>> start SUPPLIED INFORMATION

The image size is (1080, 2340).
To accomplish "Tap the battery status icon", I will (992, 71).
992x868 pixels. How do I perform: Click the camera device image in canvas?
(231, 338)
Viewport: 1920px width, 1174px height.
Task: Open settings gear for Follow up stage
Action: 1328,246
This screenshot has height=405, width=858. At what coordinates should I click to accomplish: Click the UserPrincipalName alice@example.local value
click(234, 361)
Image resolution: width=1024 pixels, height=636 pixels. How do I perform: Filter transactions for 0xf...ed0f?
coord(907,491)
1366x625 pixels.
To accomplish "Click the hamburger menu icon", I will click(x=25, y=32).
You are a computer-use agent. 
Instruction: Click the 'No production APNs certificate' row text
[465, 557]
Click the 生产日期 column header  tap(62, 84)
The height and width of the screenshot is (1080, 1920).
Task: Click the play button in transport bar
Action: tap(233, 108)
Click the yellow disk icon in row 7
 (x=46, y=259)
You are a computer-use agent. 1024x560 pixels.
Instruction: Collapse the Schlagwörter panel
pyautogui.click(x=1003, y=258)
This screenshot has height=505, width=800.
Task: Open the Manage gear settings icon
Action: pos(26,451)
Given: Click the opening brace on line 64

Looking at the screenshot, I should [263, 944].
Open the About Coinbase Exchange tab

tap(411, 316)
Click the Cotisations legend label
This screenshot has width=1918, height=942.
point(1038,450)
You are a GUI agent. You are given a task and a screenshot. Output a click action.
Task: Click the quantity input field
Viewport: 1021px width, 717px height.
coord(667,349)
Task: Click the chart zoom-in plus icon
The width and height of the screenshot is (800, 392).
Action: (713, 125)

>> end SUPPLIED INFORMATION

Update the material above by replacing every "Instruction" with "Goal", and leave everything else as it is.

REPLY TO THE EXERCISE:
The image size is (1080, 2340).
To accomplish "Tap the battery status icon", I will (992, 71).
992x868 pixels. How do I perform: Click the camera device image in canvas?
(231, 338)
Viewport: 1920px width, 1174px height.
Task: Open settings gear for Follow up stage
Action: 1328,246
This screenshot has height=405, width=858. At what coordinates should I click to accomplish: Click the UserPrincipalName alice@example.local value
click(234, 361)
Image resolution: width=1024 pixels, height=636 pixels. How do I perform: Filter transactions for 0xf...ed0f?
coord(907,491)
1366x625 pixels.
To accomplish "Click the hamburger menu icon", I will click(x=25, y=32).
You are a computer-use agent. 
Goal: Click the 'No production APNs certificate' row text
[465, 557]
Click the 生产日期 column header  tap(62, 84)
The height and width of the screenshot is (1080, 1920).
Task: Click the play button in transport bar
Action: tap(233, 108)
Click the yellow disk icon in row 7
 (x=46, y=259)
You are a computer-use agent. 1024x560 pixels.
Goal: Collapse the Schlagwörter panel
pyautogui.click(x=1003, y=258)
This screenshot has height=505, width=800.
Task: Open the Manage gear settings icon
Action: pos(26,451)
Given: Click the opening brace on line 64

Looking at the screenshot, I should [263, 944].
Open the About Coinbase Exchange tab

tap(411, 316)
Click the Cotisations legend label
This screenshot has width=1918, height=942.
point(1038,450)
You are a GUI agent. You are given a task and a screenshot. Output a click action.
Task: Click the quantity input field
Viewport: 1021px width, 717px height.
coord(667,349)
Task: Click the chart zoom-in plus icon
The width and height of the screenshot is (800, 392).
Action: (713, 125)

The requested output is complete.